MATERIAL PROVIDED section start
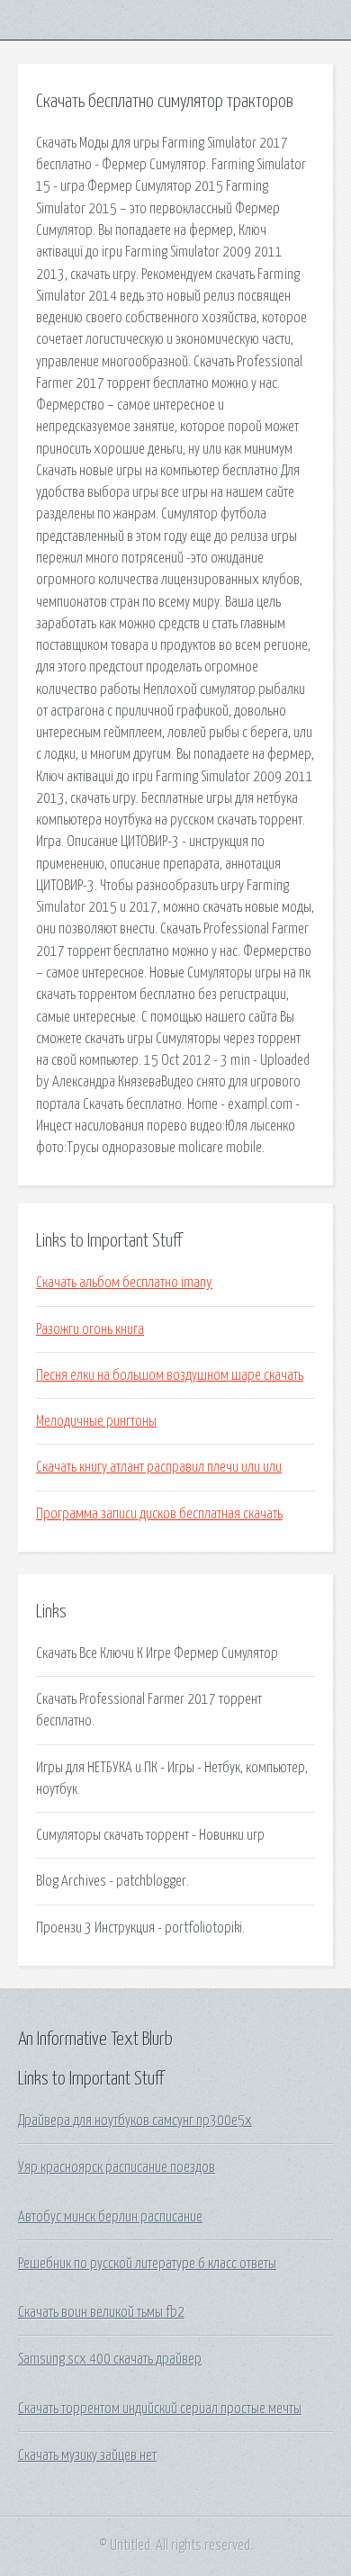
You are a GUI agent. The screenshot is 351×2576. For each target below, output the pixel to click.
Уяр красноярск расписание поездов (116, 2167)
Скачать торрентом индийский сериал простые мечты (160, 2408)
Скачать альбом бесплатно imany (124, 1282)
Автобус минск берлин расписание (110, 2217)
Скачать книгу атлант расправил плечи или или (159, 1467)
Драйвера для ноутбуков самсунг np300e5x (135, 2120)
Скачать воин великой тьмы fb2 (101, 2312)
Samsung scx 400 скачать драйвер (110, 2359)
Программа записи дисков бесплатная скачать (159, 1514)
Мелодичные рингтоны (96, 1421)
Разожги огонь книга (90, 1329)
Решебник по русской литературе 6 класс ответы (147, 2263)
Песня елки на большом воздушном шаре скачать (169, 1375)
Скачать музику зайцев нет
MATERIAL PROVIDED section end
**EXERCISE AIM**
Starting at the line that contains "Автобус минск берлин расписание (110, 2217)", copy each line through the last line of the listing, and copy nothing else.

**ANSWER SPACE**
Автобус минск берлин расписание (110, 2217)
Скачать книгу атлант расправил плечи или или (159, 1467)
Драйвера для ноутбуков самсунг np300e5x (135, 2120)
Скачать воин великой тьмы fb2 (101, 2312)
Samsung scx 400 скачать драйвер (110, 2359)
Программа записи дисков бесплатная скачать (159, 1514)
Мелодичные рингтоны (96, 1421)
Разожги огонь книга (90, 1329)
Решебник по русской литературе 6 класс ответы (147, 2263)
Песня елки на большом воздушном шаре скачать (169, 1375)
Скачать музику зайцев нет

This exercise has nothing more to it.